In the past two months, this corner store and bistro's "Burger Night" has gained quite a following. Manager Aaron Christenson explained how this idea evolved among himself, owner Jay Junkin and chef Parker Vaughn.
"It's not our normal gig, we're not a burger place," Christenson said of the corner restaurant known for its salads, wood-fired pizza and espresso drinks, as well as its creative dinner entrees.
Not so long ago, Jackson's started a steak night on Fridays and Saturdays in order to keep things fresh and fun. The success that followed led to Burger Night, which features a different burger each week. But disabuse yourself of any notions about half-ripened tomatoes and wilted lettuce, this isn't your dad's charred hockey puck, or the prefab patties that you find at too many restaurants that lay claim to a "best" burger. No, this is ground beef gone gourmet.
"We've done burgers before in the past and we wanted to make it really special. We bring in really good product and by having it limited, we know we can count on selling out and it has become something special, as opposed to something we have all the time," Christenson said.
The storefront and its dining setup - in which folks order at the counter and seat themselves - felt strangely familiar to my Midwestern roots, specifically my experiences in Chicago. It turns out that owner Jay Junkin also hails from Chicago, but the culinary similarities end there, thankfully.
Jackson's Corner opened its doors nearly three years ago with a focus on accommodating the surrounding neighborhood by serving food as well as basic necessities like milk, eggs and of course, beer and wine to go - a carryover from the building's days as the Delaware Market. But aside from the coolers and a few snacks, the space is totally transformed with a distinctly modern feel that would not be out of place in Portland or Seattle. Still, Jackson's is cozy and warm, even when packed with people. It's interior isn't overwhelming and the wall cooler was a strangely pleasing sight while waiting to eat.

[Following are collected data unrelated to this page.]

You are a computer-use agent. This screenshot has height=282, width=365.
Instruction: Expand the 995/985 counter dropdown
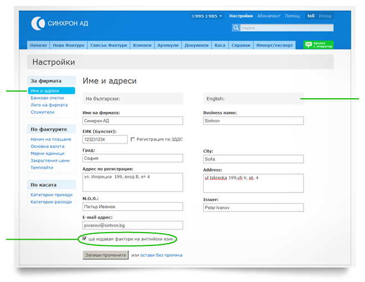(207, 16)
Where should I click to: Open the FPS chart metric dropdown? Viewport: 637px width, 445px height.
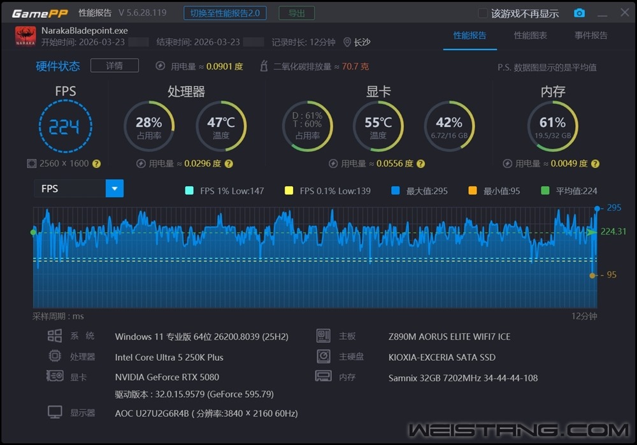[115, 189]
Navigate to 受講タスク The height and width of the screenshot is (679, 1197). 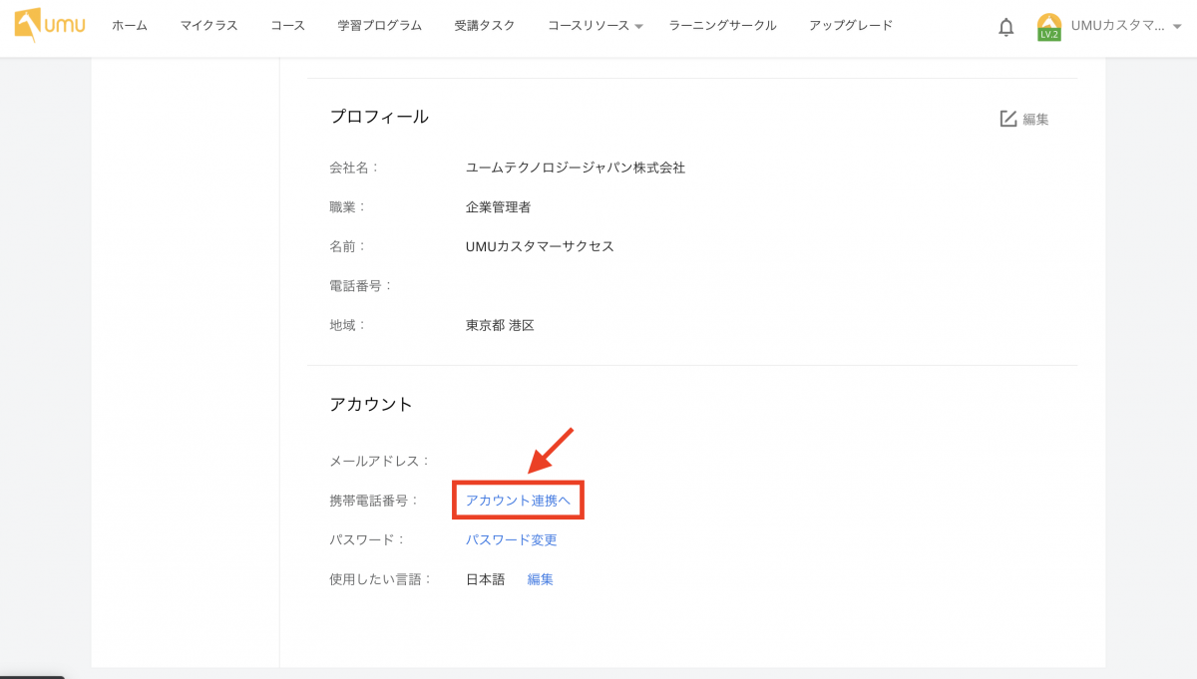pyautogui.click(x=485, y=25)
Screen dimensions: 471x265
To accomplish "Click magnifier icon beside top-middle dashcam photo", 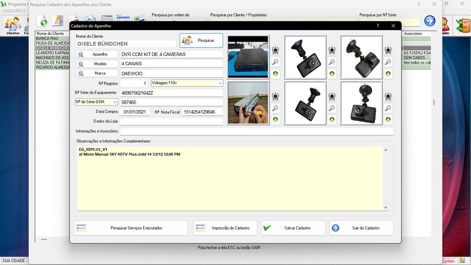I will [x=331, y=62].
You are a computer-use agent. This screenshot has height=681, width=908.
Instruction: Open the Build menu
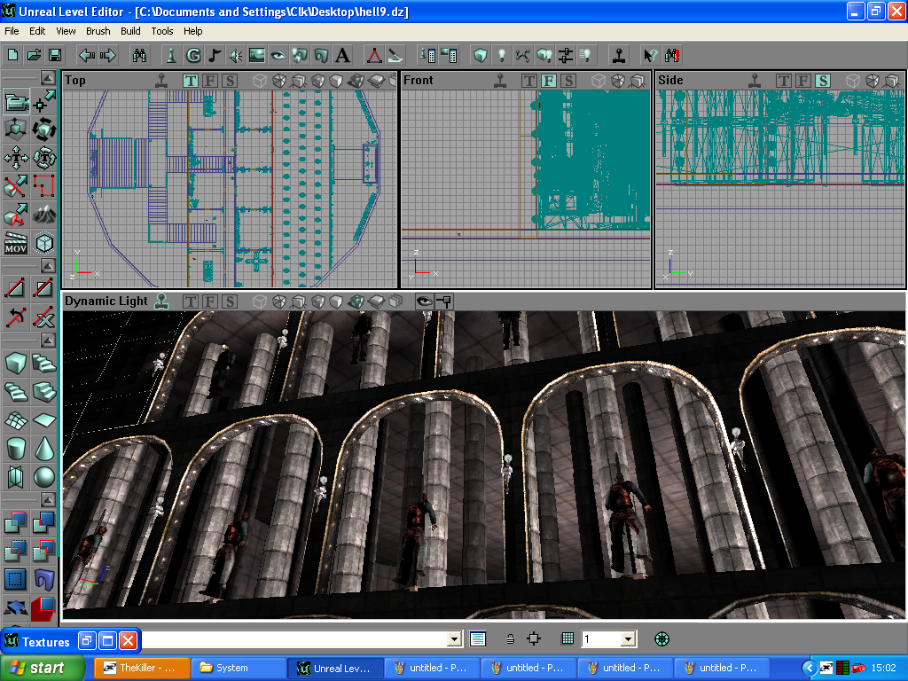130,31
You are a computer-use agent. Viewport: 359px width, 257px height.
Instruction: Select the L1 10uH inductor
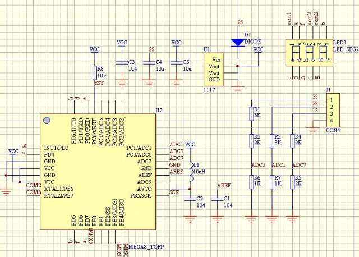190,172
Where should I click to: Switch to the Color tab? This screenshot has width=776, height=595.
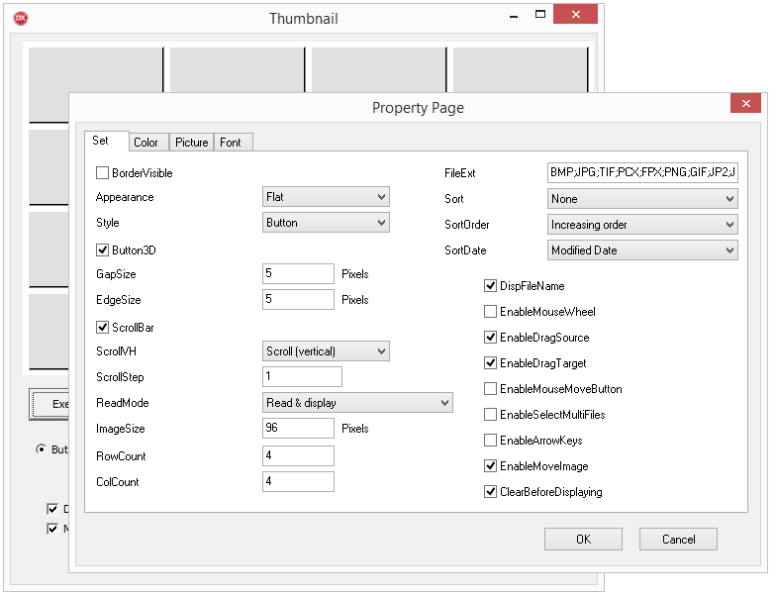click(146, 143)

Surveying the scene on Thursday night, Jackson's felt quintessentially Bend. In other words, lots of Patagonia-clad families, microbrew connoisseurs and an overwhelming enthusiasm for the "local food" movement was evident throughout.
"We're into being part of the community while also having fun and serving good food," Christenson said.
Every part of the menu owed allegiance to a local outfit, be it the coffee, meat, bread or produce. The burgers in question came by way of the Brothers-based Country Natural Beef cooperative, said Christenson. Apparently Bendites are developing a taste for them because I found myself standing amidst many people all trying not to look like they weren't ready to attack the next person who feigned movement toward the front of the line. Claim jumpers beware. It was chaos; children scurried at my calves while folks hypnotized by their iPhones prevented a logical line formation. I briefly considered making a break for it, all the while pondering how the staff could be so serene and friendly.
My burger arrived in a reasonable amount of time considering the circus of people occupying every nook and I have no idea how the employees kept track of which plate went where. Regardless, my plate found me just fine. The Country Natural Beef burger was adorned with Rogue Valley bleu cheese, arugula, aioli, caramelized onions and Yukon Gold potatoes on the side.
I'm not gonna lie; had I not been eating alone, I would've uttered some excited profanity after taking that first bite. The burger was incredibly succulent and full of rich earthy flavor thanks to the arugula and aioli combination. The potato slices were equally flavorful, especially since I didn't know potatoes could have any flavor - save for when they are served drenched in some heart-attack provoking topping.
When I went to grab some water, I noticed that the sign for that night's special had already been removed. It was all starting to make sense. Those salivating masses around me were the victims of simple economics and supply and demand takes on new meaning during Burger Night.
Since this theme is in its infancy, chef Vaughn prepares only two dozen burgers for the occasion. In hindsight, this explains some of the tension I felt around me. There were a lot more than 24 hungry people, but only a select few were destined to win the burger lottery.
It was a wicked burger, but I don't know if I would dare venture near the throngs of agitated Bendites turned foodie carnivores to relive it. Thank God, Jackson's offers a carry-out option.